How fast do npm packages update?

Though it’s hard to keep all 1.7m+ packages updated at once, it would be good to know how often they actually update. Simple statistic measurement. Like “50 recently updated packages were fully updated across the system after an average of 32 minutes”

Why do I need this?

I published a scoped package two hours ago. After about an hour, it appeared in “add library” search. But it still couldn’t be required.

The problem was solved by deleting the notebook that needed the package and creating it again. I also don’t understand why exactly does it work this way. Now interested in the inner structure of how the notebooks are stored and executed, and how are the packages synced (or not synced).

Hi there,

Thank you for the suggestion. It’s a good idea, and we’d like to give package maintainers a lot more insight into the state of their packages on RunKit.

Right now we’re currently reprocessing those 1.7M+ packages to make available on Node 17. When we do this it can take a little more time than normal for a package to become available. On a normal day I’d estimate that a package is available on RunKit within a couple minutes of being published to NPM.

I’m not entirely sure why your package showed up in the “add library” search, but I have a theory which I’ll attempt to verify outside this thread and hopefully fix.

As for your question for how things work under the hood, I can answer that for you.
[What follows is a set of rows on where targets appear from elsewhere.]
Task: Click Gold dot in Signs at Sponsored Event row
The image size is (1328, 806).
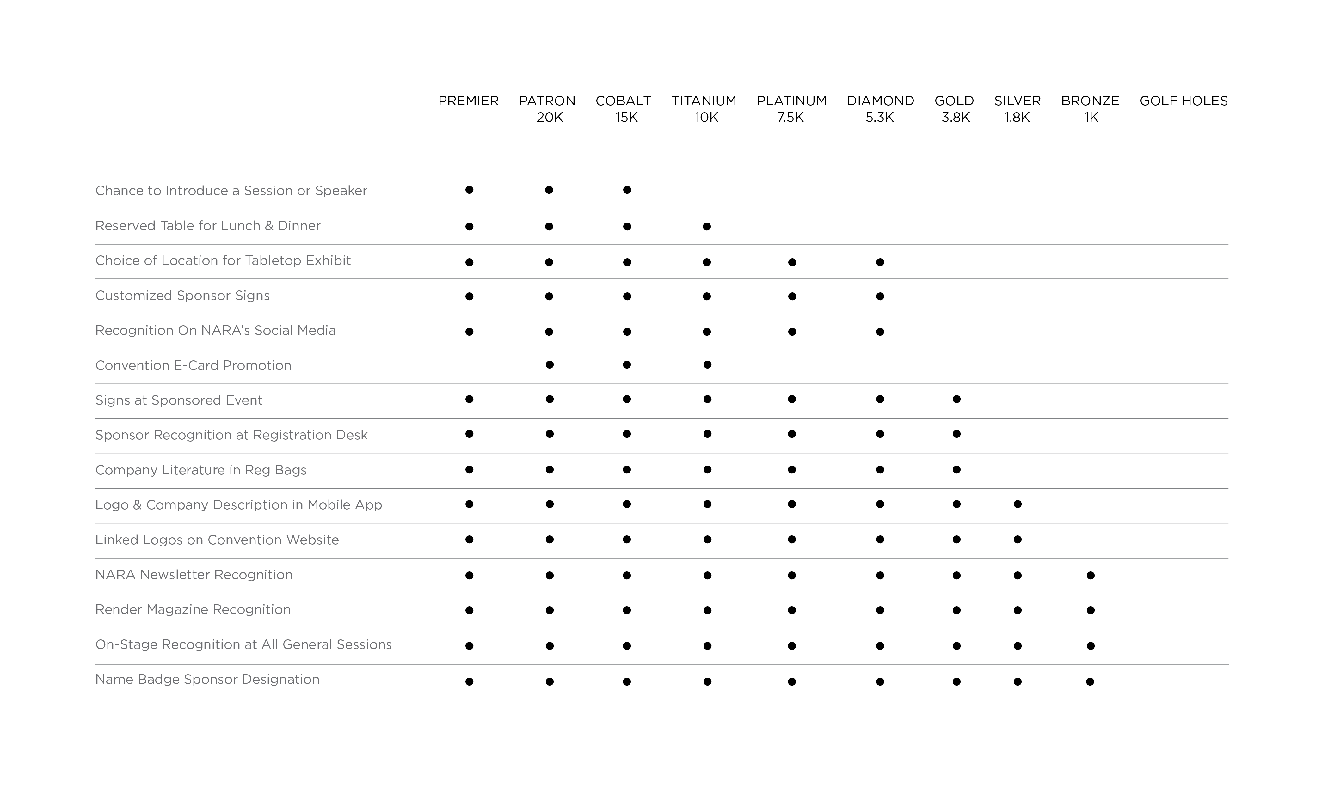Action: 956,399
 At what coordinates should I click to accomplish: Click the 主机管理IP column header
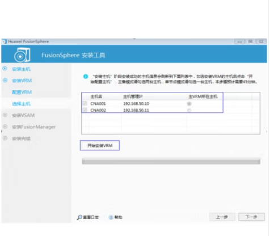(133, 96)
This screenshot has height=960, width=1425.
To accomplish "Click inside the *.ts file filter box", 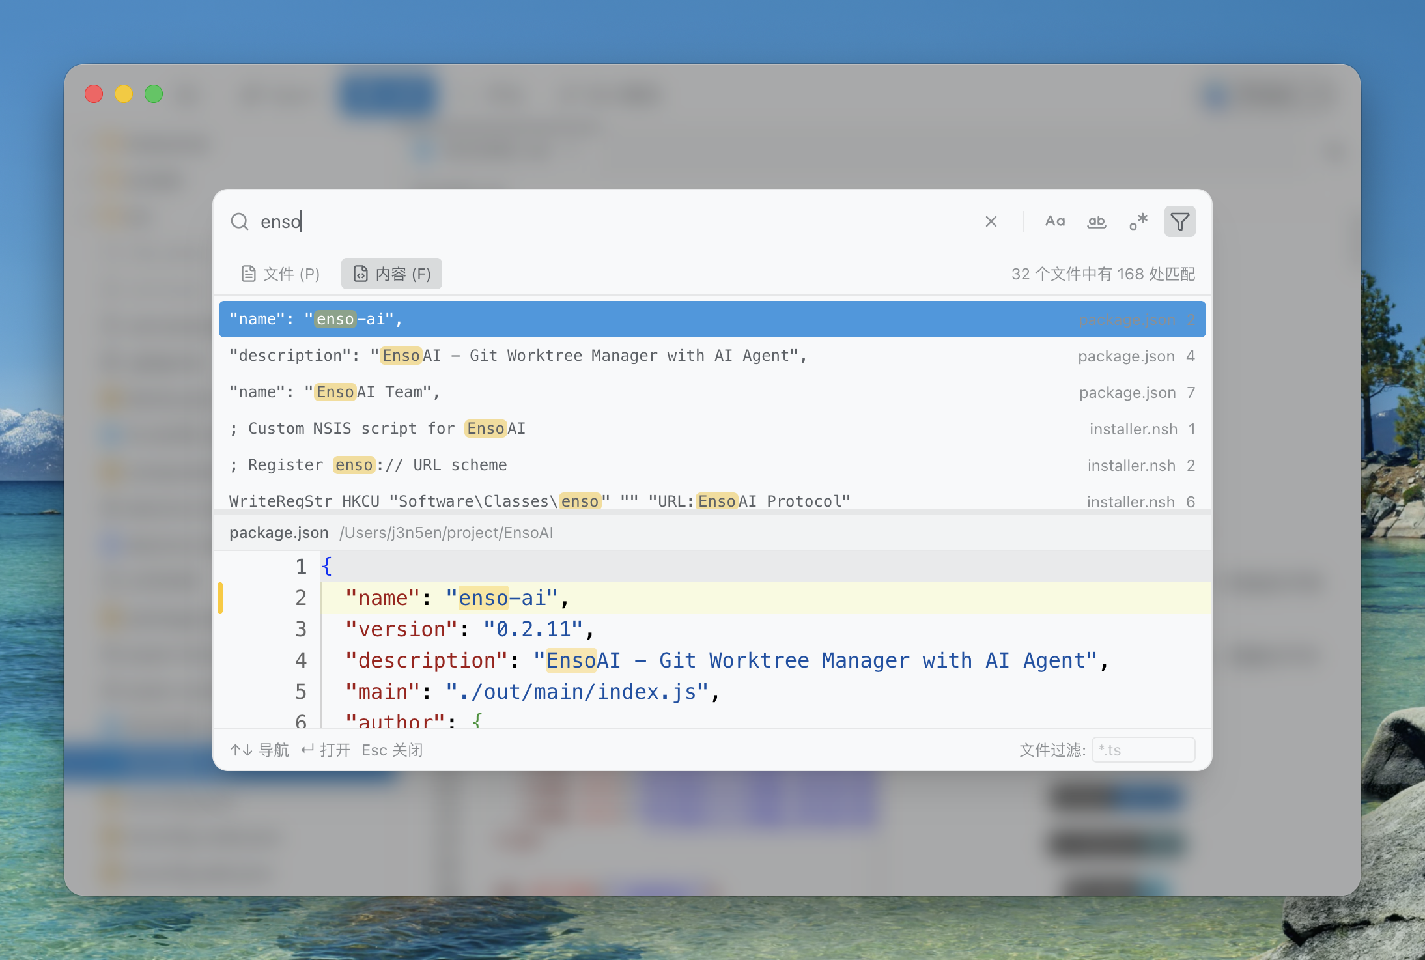I will [x=1143, y=750].
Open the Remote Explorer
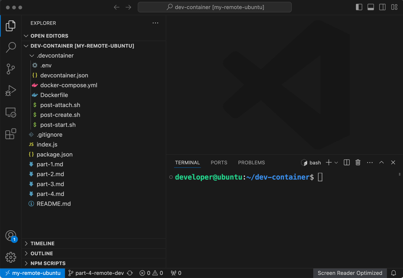The image size is (403, 278). tap(11, 112)
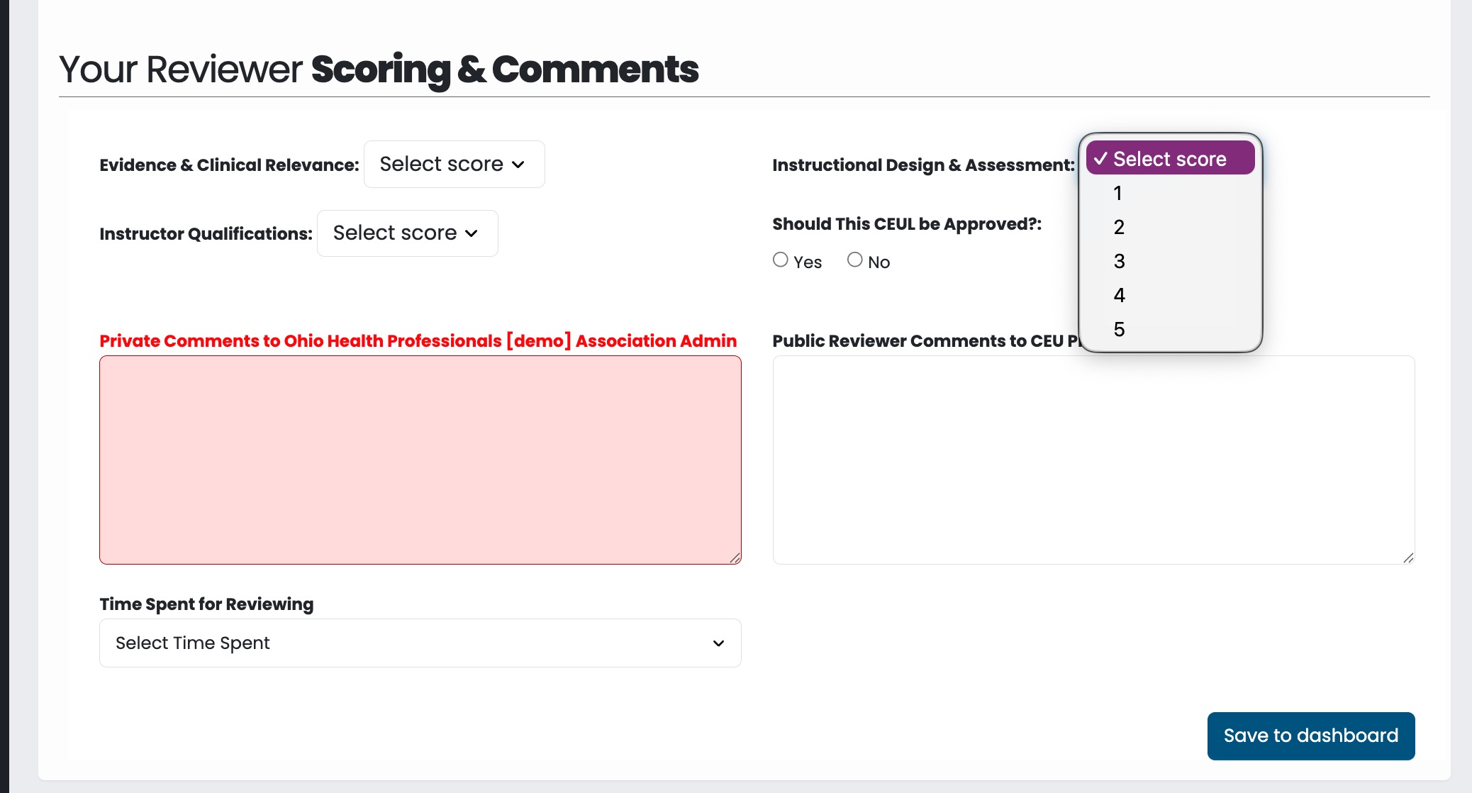
Task: Expand the Select Time Spent dropdown
Action: pyautogui.click(x=420, y=643)
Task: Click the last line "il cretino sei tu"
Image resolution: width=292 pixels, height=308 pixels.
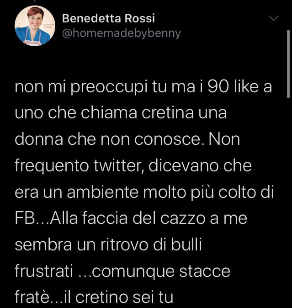Action: pos(119,297)
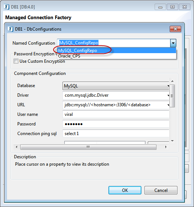Click into the Password field
The height and width of the screenshot is (207, 194).
click(x=116, y=124)

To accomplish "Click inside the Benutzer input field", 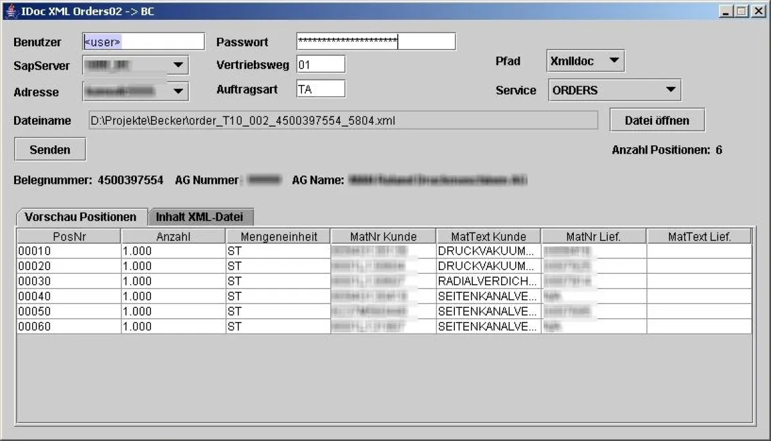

When you require a package in a RunKit notebook we track that require and assign it a timestamp. We use that timestamp to resolve your package version and it’s various dependencies. The client manages the timestamp and our backend (module-fs) resolves the require when it’s evaluated. What we do is say “resolve to the largest (non-alpha/beta) semver version of that package which is available at that timestamp”. So when you come back to your notebook and start editing, you’re not going to randomly and unknowingly get a new version of that package. And this keeps all the packages dependencies and subdependencies fixed too.

If a new version of that package is available, we show a UI that lets the notebook author update the package if they want. And we’re actively working on a better way to expose even more control over it… e.g. updating a single deep subdependency.

In your case, I think what happened was that you required the package before it was fully available (again, still not sure why it showed up in the “add package” search before it was fully processed) but it locked in a timestamp for the package before it was actually available. That UI for updating packages in notebooks that I mentioned earlier doesn’t work if the package was required before any version was available (this is an issue we’re aware of and it’s kind of an ugly edge case). When you remove the require it cleared the previously stored timestamp and when you re-added it, the timestamp was after when the package was made available on RunKit, thus making it accessible. We don’t clear that timestamp until you evaluate because we don’t want you cut and pasting code to change which package version your Notebook was using.

Hope that clears things up, and my apologies for it taking a bit longer than normal for your package to be made available. If you have any more questions feel free to ask them. We always love getting into the technical details when we can!